● Provided data
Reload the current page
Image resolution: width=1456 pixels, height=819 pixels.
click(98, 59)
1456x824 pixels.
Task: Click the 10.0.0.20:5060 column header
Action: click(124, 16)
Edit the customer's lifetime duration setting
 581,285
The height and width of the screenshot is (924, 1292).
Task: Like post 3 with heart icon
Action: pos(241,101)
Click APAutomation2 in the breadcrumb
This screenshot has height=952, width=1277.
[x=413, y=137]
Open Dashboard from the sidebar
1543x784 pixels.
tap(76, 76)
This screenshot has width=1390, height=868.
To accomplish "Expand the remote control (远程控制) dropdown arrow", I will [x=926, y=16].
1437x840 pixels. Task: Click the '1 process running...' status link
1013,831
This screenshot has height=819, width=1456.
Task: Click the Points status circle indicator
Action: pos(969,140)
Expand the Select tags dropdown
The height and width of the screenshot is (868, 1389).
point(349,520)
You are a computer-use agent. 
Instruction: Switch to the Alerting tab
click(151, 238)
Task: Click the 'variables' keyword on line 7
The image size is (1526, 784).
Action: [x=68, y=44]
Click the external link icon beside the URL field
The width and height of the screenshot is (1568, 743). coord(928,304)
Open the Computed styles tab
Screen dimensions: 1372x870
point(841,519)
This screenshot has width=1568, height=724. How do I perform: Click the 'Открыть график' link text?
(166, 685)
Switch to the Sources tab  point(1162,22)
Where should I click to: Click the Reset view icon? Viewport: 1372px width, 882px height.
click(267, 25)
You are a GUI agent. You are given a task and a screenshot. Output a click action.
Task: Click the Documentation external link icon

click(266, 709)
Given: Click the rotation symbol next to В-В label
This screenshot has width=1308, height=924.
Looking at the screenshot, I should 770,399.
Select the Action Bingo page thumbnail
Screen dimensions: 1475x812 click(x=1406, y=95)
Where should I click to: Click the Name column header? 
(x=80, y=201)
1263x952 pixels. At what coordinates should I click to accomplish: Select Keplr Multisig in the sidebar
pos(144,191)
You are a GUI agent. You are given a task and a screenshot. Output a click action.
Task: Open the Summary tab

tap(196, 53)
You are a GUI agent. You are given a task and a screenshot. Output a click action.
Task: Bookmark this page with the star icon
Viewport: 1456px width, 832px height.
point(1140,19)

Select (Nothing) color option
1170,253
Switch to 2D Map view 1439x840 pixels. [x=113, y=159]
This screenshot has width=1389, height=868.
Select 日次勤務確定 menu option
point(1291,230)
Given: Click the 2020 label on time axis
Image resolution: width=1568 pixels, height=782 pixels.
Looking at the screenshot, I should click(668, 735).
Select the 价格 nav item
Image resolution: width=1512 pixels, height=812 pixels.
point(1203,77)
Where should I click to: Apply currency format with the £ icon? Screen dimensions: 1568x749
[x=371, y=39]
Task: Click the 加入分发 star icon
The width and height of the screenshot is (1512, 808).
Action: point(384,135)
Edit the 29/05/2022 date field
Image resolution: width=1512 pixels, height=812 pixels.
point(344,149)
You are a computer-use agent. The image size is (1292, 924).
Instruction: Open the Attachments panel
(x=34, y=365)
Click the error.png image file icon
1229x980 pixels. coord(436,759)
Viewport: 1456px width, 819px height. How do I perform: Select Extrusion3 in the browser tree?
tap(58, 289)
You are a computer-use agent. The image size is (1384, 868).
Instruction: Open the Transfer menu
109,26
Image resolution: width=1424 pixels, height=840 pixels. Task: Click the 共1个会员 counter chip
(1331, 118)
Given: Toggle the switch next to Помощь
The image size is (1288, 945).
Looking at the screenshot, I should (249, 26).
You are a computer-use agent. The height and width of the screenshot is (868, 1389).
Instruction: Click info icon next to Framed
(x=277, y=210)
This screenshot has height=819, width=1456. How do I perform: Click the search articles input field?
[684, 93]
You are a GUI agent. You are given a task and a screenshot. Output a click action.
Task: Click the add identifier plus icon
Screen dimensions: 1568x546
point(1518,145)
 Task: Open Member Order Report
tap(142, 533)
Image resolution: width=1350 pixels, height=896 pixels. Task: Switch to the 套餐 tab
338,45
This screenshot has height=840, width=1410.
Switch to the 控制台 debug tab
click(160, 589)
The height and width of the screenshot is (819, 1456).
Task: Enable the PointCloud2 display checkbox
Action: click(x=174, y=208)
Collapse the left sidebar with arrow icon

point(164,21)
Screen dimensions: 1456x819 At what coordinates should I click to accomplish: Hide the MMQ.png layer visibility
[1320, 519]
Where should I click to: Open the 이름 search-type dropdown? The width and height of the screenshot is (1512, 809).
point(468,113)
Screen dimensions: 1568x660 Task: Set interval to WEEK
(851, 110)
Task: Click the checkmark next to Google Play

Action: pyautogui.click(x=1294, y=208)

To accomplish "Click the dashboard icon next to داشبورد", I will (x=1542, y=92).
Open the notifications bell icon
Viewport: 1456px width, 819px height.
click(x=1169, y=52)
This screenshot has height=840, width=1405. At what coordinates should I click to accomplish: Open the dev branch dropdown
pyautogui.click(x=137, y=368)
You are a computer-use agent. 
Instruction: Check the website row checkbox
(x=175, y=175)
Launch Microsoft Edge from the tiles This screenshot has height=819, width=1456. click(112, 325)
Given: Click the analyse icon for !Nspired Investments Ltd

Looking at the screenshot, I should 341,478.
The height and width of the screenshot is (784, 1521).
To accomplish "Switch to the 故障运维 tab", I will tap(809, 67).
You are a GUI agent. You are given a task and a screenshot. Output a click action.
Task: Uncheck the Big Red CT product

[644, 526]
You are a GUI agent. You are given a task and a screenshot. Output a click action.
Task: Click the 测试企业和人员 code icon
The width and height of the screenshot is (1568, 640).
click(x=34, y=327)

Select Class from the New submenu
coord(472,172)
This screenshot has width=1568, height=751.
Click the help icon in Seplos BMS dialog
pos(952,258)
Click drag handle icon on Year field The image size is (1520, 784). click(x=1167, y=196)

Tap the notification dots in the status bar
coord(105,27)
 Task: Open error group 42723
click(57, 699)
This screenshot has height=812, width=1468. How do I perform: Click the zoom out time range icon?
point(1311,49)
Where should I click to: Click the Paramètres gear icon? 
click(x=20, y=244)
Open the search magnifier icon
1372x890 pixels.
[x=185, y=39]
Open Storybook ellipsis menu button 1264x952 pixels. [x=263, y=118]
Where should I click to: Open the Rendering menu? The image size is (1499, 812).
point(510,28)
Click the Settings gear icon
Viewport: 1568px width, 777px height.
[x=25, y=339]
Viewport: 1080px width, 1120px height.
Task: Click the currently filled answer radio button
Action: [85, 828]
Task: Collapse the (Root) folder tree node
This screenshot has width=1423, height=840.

● Work required
Retype, exactly as written, each line from the one that has "Given: Click the analyse" to the bottom of the entries above, and include both of those lines.

● Answer for the task
Given: Click the analyse icon for !Nspired Investments Ltd

Looking at the screenshot, I should 341,478.
The height and width of the screenshot is (784, 1521).
To accomplish "Switch to the 故障运维 tab", I will tap(809, 67).
You are a GUI agent. You are given a task and a screenshot. Output a click action.
Task: Uncheck the Big Red CT product

[644, 526]
You are a GUI agent. You are given a task and a screenshot. Output a click action.
Task: Click the 测试企业和人员 code icon
The width and height of the screenshot is (1568, 640).
click(x=34, y=327)

Select Class from the New submenu
coord(472,172)
This screenshot has width=1568, height=751.
Click the help icon in Seplos BMS dialog
pos(952,258)
Click drag handle icon on Year field The image size is (1520, 784). click(x=1167, y=196)

Tap the notification dots in the status bar
coord(105,27)
 Task: Open error group 42723
click(57, 699)
This screenshot has height=812, width=1468. How do I perform: Click the zoom out time range icon?
point(1311,49)
Where should I click to: Click the Paramètres gear icon? 
click(x=20, y=244)
Open the search magnifier icon
1372x890 pixels.
[x=185, y=39]
Open Storybook ellipsis menu button 1264x952 pixels. [x=263, y=118]
Where should I click to: Open the Rendering menu? The image size is (1499, 812).
point(510,28)
Click the Settings gear icon
Viewport: 1568px width, 777px height.
[x=25, y=339]
Viewport: 1080px width, 1120px height.
Task: Click the currently filled answer radio button
Action: [85, 828]
Task: Collapse the (Root) folder tree node
This screenshot has width=1423, height=840.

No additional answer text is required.